ATTENTION, READERS in the 28 EUROPEAN VAT COUNTRIES: Because of the new VAT law, you probably can't order books direct from my site now. But that's okay -- just go to my Smashwords author page.
You can order PDFs (as well as all the other ebook formats) from there.

Sunday, April 23, 2017

This Drill May Have an Important Side Effect! (Video)

This is one of the Night School videos from School of Golf. Martin and Blair demonstrated a drill Martin got from the late Mo Norman... but it may help you in a way Martin didn't mention!

Here's the deal: Martin says it should help your balance, and that's true.
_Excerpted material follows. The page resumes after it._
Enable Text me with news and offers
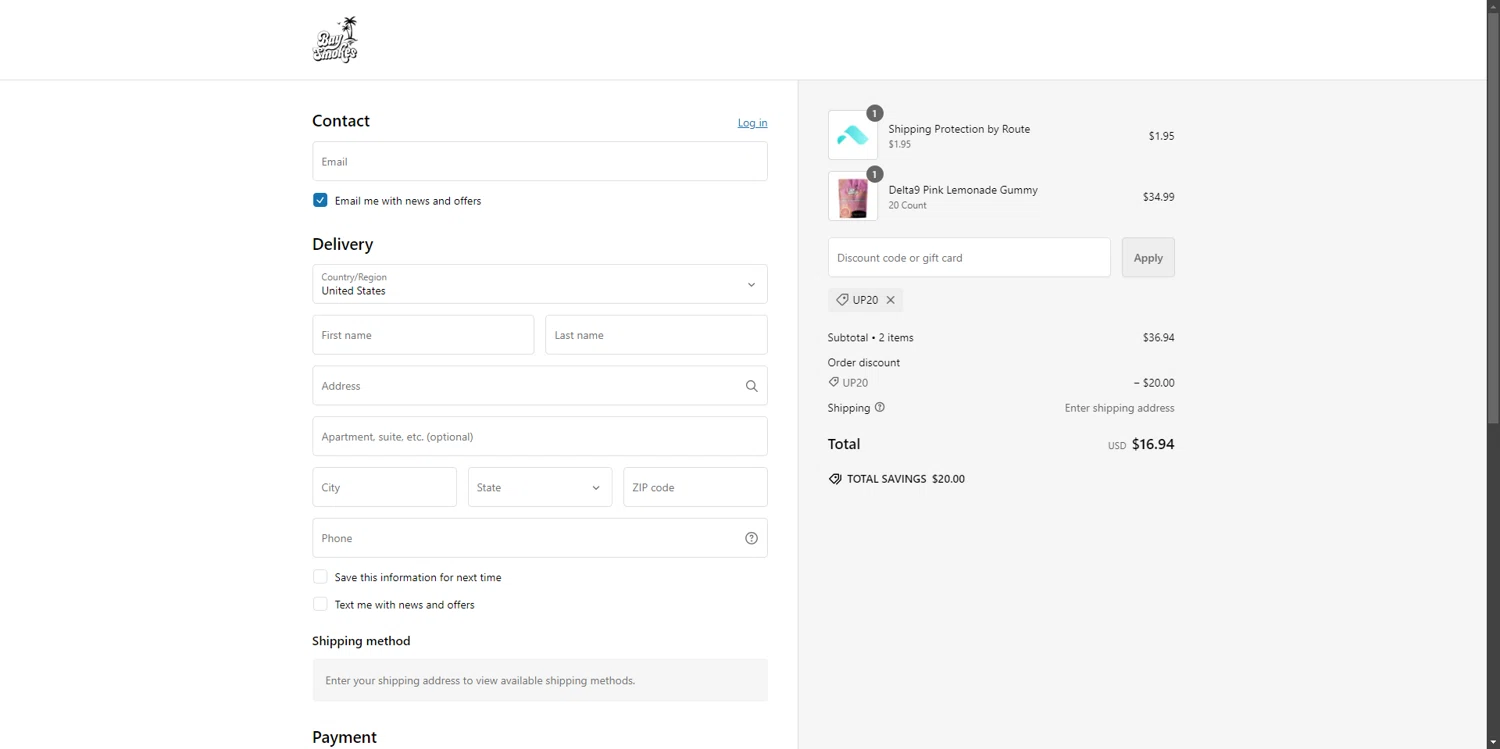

He also says it should help your swing plane. I'll admit I'm not as interested about that, except as it helps your balance. After all, if you take the club back properly (one-piece takeaway, anyone?) then you should come down properly.
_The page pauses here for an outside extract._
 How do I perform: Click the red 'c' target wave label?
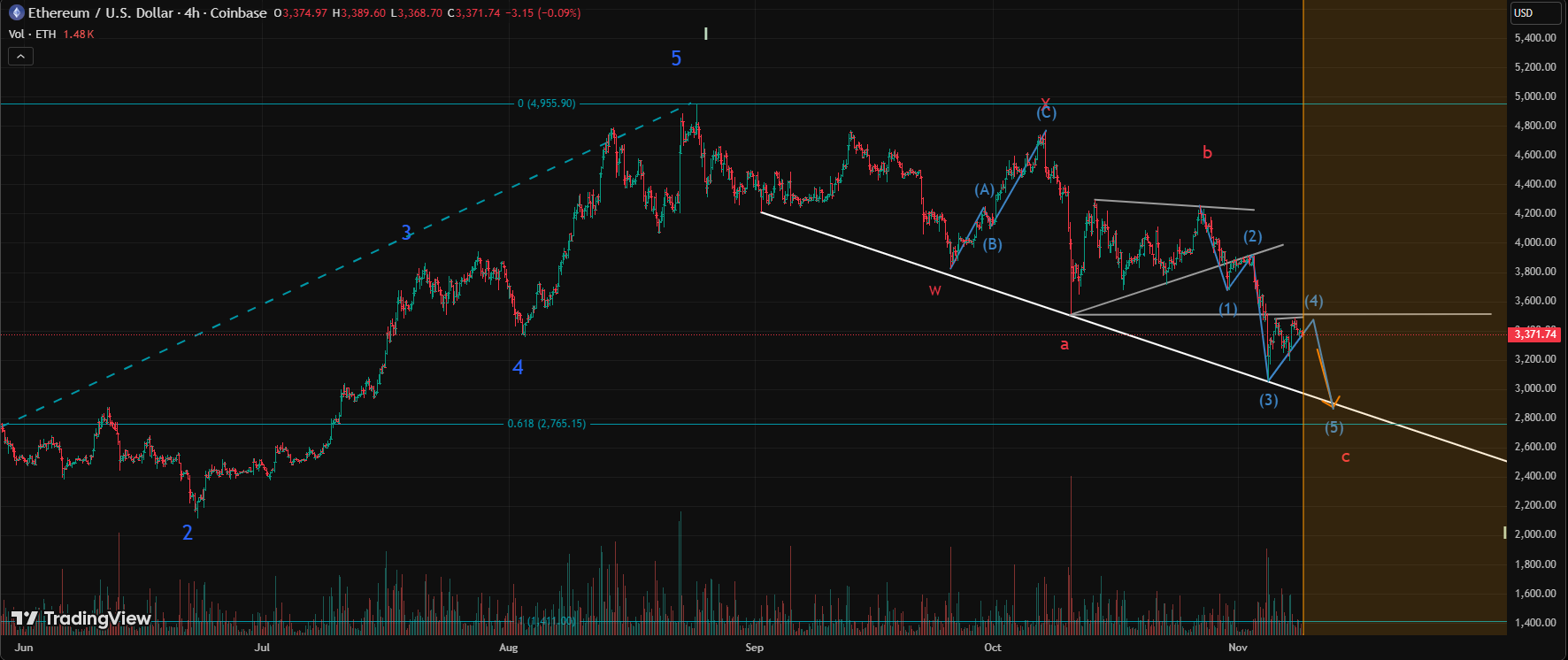click(1345, 457)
But what caught my attention was the stance. Usually this kind of drill is done with the weight on the lead foot, and the trailing foot is drawn back and "unweighted." But this drill is the exact opposite! Your weight is on your trailing foot, and the lead foot is drawn back.

To be honest, my first thought was... won't this teach you a reverse pivot?

Instead -- and perhaps this is because my balance is already pretty good -- I found myself making a swing with no reverse motion at all. But I discovered something else as well.

Martin focuses on how this might help you fight an over-the-top move. But it will also help stop an in-to-out move, which may help a lot of you square up the clubface at impact!

Here's the reason: Both moves are caused because your elbows get too far away from your body -- your trailing arm in the downswing (that exaggerates the over-the-top move) and your lead elbow in the followthrough (that makes many players leave the clubface open). If you keep your lead elbow close to your side until the ball has been hit, the rolling of your lead shoulder will cause the clubface to square up.

Be aware -- and Martin didn't mention this -- if you have a problem with hooking the ball, this drill could exaggerate that problem. So if hooking is a problem for you, you might be better served to make swings with both feet together. Gets the same result for improving your balance without encouraging a hook.

But if you're having trouble squaring the face at impact, you might want to give this drill a try.


  1. Isn't this similar to Lexi, Laura Davies, or any of other big hitters?

    1. I think you're right, Phil. Most of the big hitters are pushing up a bit more with their lead leg at impact -- with the driver, that is -- so they can swing upward at the teed ball. It sure looks like this mimics that impact position.